## WHAT THE EXERCISE ASKS
After locating the line with "Click the vidstatsx" in the entries below, set down exactly that line and each one after it to the end, skipping pictures.

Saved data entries
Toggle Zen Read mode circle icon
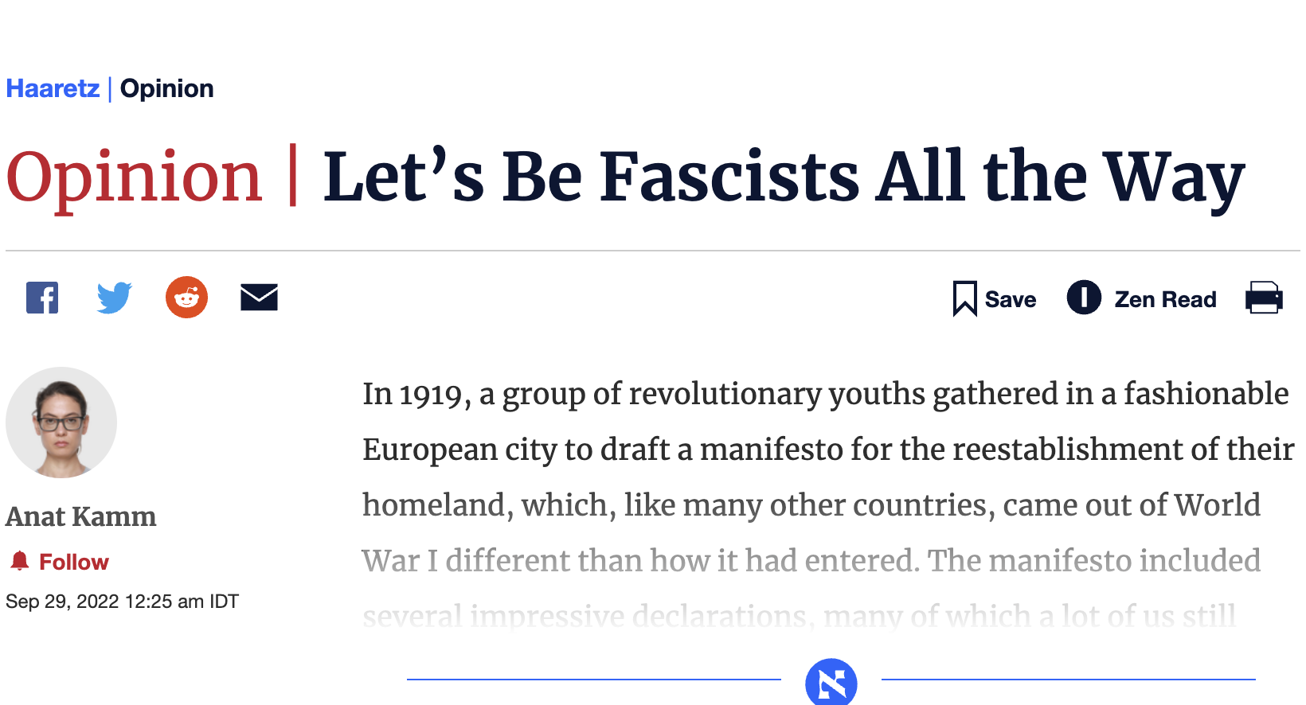 pyautogui.click(x=1084, y=298)
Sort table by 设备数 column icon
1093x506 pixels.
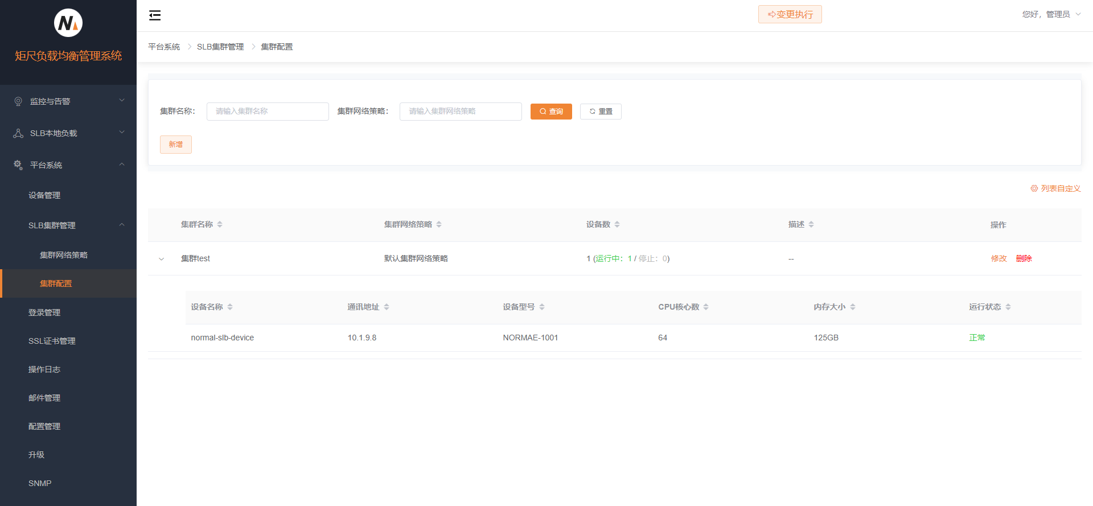[x=617, y=225]
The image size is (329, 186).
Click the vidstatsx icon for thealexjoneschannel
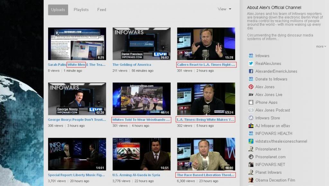(x=251, y=141)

## FINAL ANSWER
Click the vidstatsx icon for thealexjoneschannel
(x=251, y=141)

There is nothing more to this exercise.